ENTRY 126: The Lilith Sequence
Transhumanity hovers on the brink of extinction, and in such trying environmental conditions its individual members continue to try new strategies to ensure the survival of the species. If hardship brings out the best in humanity, it also brings forth its weirdest, and even the most bizarre scheme is sure to have a handful of volunteers and adherents. Digital uploading succeeded, as did uplifting and many forms of genetic engineering; many other morphs and projects failed, leaving behind damaged or forgotten remnants of imperfect augmentation technologies, failed immortals in a universe that considers them accidents, false starts, and rejects.

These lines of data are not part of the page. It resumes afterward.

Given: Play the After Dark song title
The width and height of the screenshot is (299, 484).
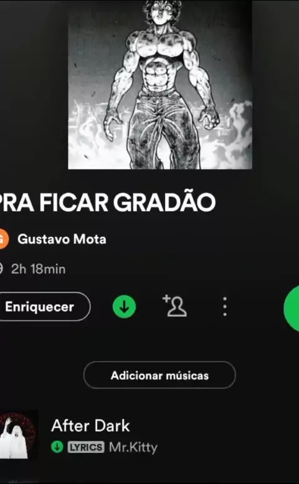Looking at the screenshot, I should coord(90,426).
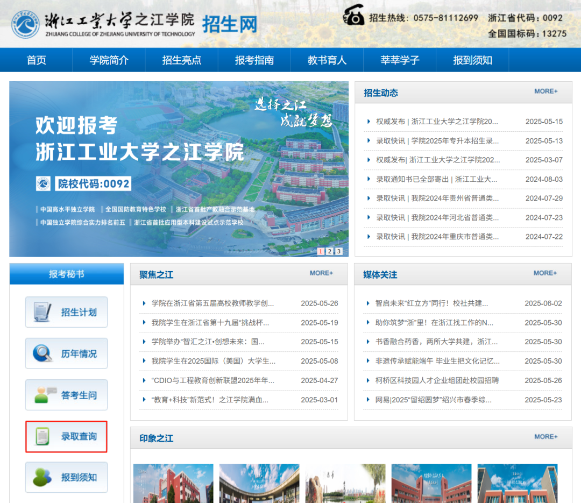Viewport: 581px width, 503px height.
Task: Click the small logo next to 院校代码:0092
Action: (43, 183)
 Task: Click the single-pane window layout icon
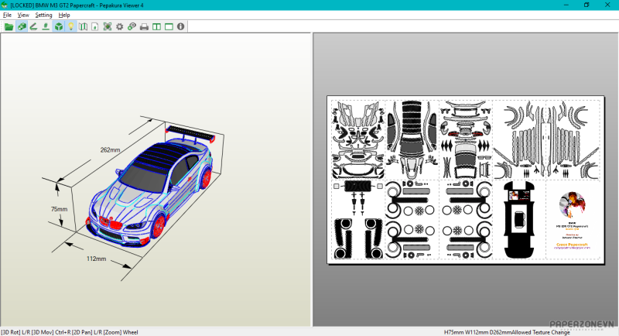pos(168,26)
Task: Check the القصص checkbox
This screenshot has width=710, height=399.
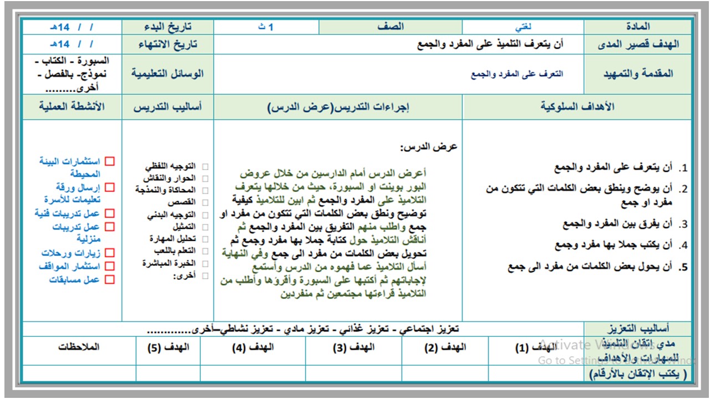Action: click(x=205, y=202)
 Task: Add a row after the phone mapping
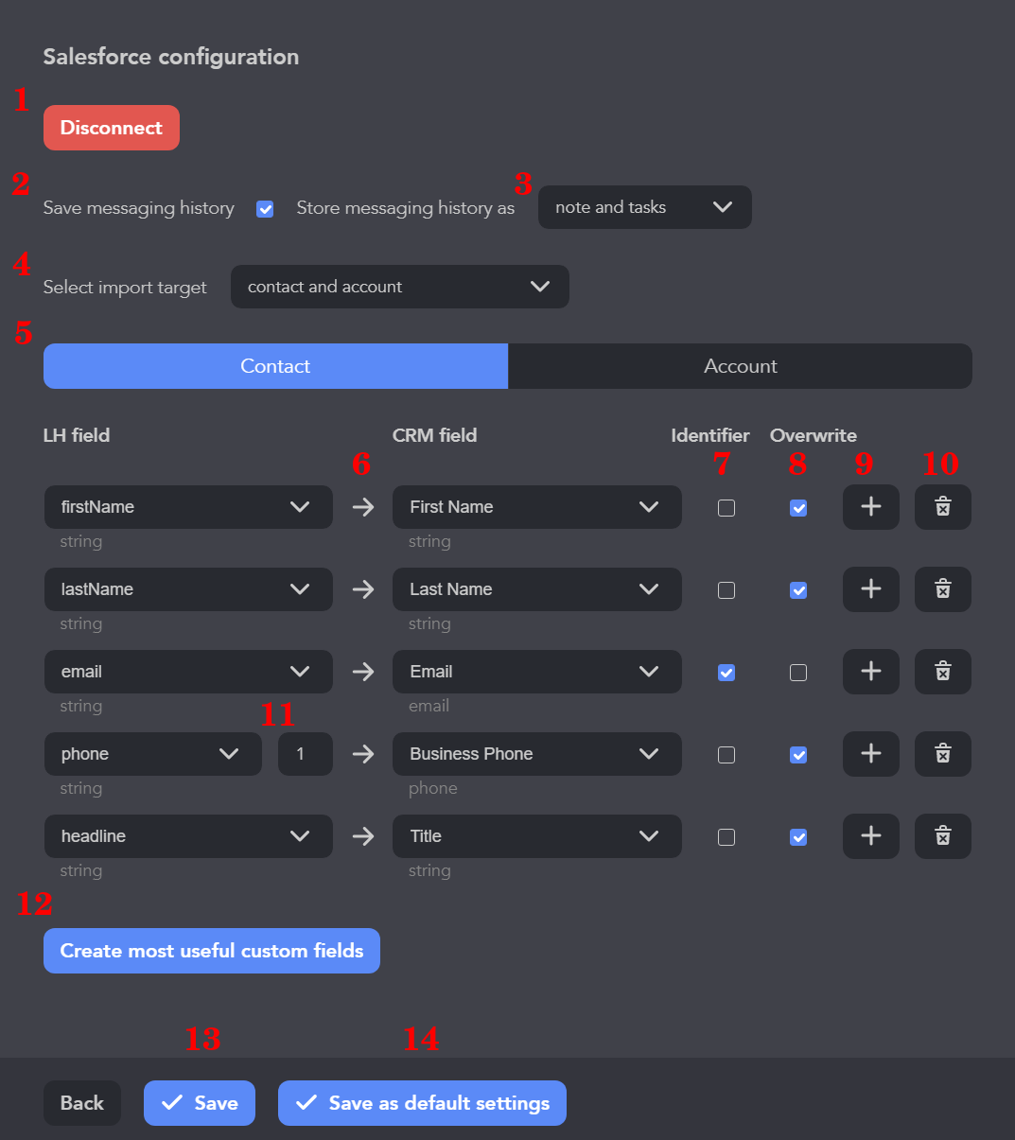[870, 754]
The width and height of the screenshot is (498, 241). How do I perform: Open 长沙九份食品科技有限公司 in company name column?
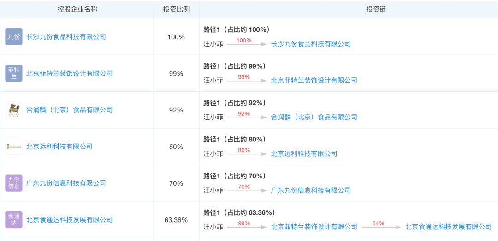pyautogui.click(x=66, y=37)
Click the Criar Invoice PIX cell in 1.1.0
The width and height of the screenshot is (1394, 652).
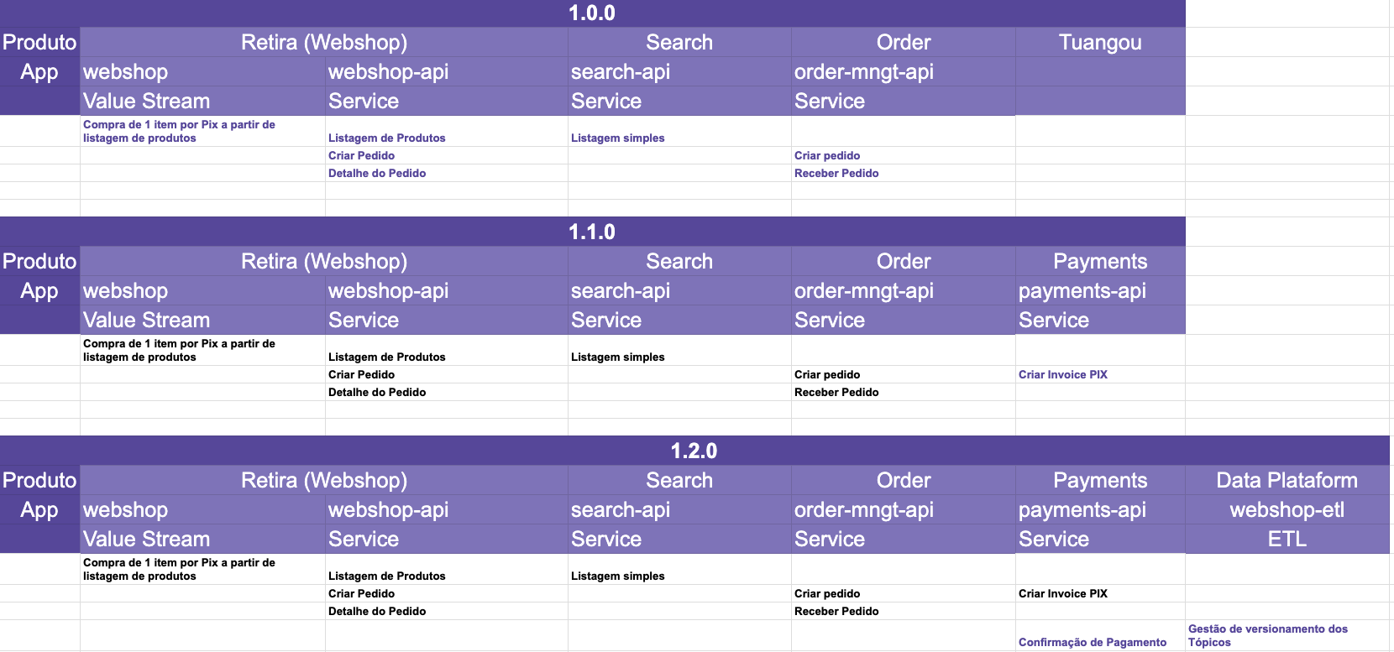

Before the Fall, Dr. Anais Forquah pioneered a parthenogenesis procedure for humans known as the Lilith Sequence, which allowed women to produce a self-fertilizing egg to form an embryo, which the woman would then carry to term and birth as a clonal daughter. Aimed primarily at the reproductive market, Forquah envisioned a world where women would be free to choose their own method of reproduction, so lesbians, single mothers, and women whose partners could not conceive could have children on their own terms and schedule. Detractors raised the usual fuss, particularly the early bioconservatives, as well as scientists who feared the loss of genetic variation would spell doom for the human species, and social pundits who claimed women would induce pregnancy only to abort them to provide a steady supply of fetal stem cells for profit. Whether these fears would have born out is unknown, for the Lilith Sequence was not a popular or inexpensive procedure, and was quickly co-opted by space corps postulating parthenogenesis as a cheap method for producing long-term Amazonian colonies.
Post-Fall, the Lilith Sequence became little more than a curiosity, one more tool in the arsenal of genetic engineers, but an unpopular one that was rarely called-for. “Lilitu,” carriers of the Lilith Sequence still exist, but the Amazonian communities envisioned by the early space corps have so far failed to materialize. Instead the procedure is used as Forquah imagined it would be—by those who wish to have children, but where traditional conception is unavailable or undesired. Lilitu who wish to bear children more traditionally typically resort to artificial insemination.
Lilitu is a positive trait that can be applied to any female or neuter human or human-derived biomorph (i.e. no uplifts, no synthmorphs). Male Lilitu are possible at the gamemaster’s discretion, but tend to hormonal imbalances and require medical assistance for reproductive matters.
Cost: 0 CP
The character reproduces through parthenogenesis, and any children produced are essentially infant clones identical to the parent (barring individual mutations on the genes). Ovulation and conception are typically stimulated through sexual contact and orgasm; most lilitu use contraceptive implants or medication to avoid unwanted pregnancy when they desire non-reproductive sexual intercourse. Children born of lilitu are also lilitu.
Using the Lilith Sequence
While not the central focus of most Eclipse Phase games, reproduction is one of the major behavioral drives of the human species, and in all of its variations and complications provides a wealth of plot-lines, scenarios, and motivations that players and gamemasters can draw on for background, characterization, and adventures. Better than that, reproduction is a subject of endless fascination and interest to most people, and one that a lot of science fiction authors have given plenty of thought to—at least in the theoretical approach. Very few of them have addressed what it might be like for a lilitu in their day to day life, how they interact with other people, the special considerations that they live under, and what they want and desire. So while some people may be squicked out at the idea of auto-cloning lesbians or neuters, keep in mind that your job at the game table isn’t to read your erotic fanfic about how clonal kid A was conceived, but deal with the real effects of a character that has to seriously consider the risks of pregnancy even without normal sexual contact, or raising kids in a habitat, or maybe has a complication that requires specialized reproductive medicine help. Those can be played as plothooks or background noise, but they’re real issues with a cool twist, and if used carefully players might dig them.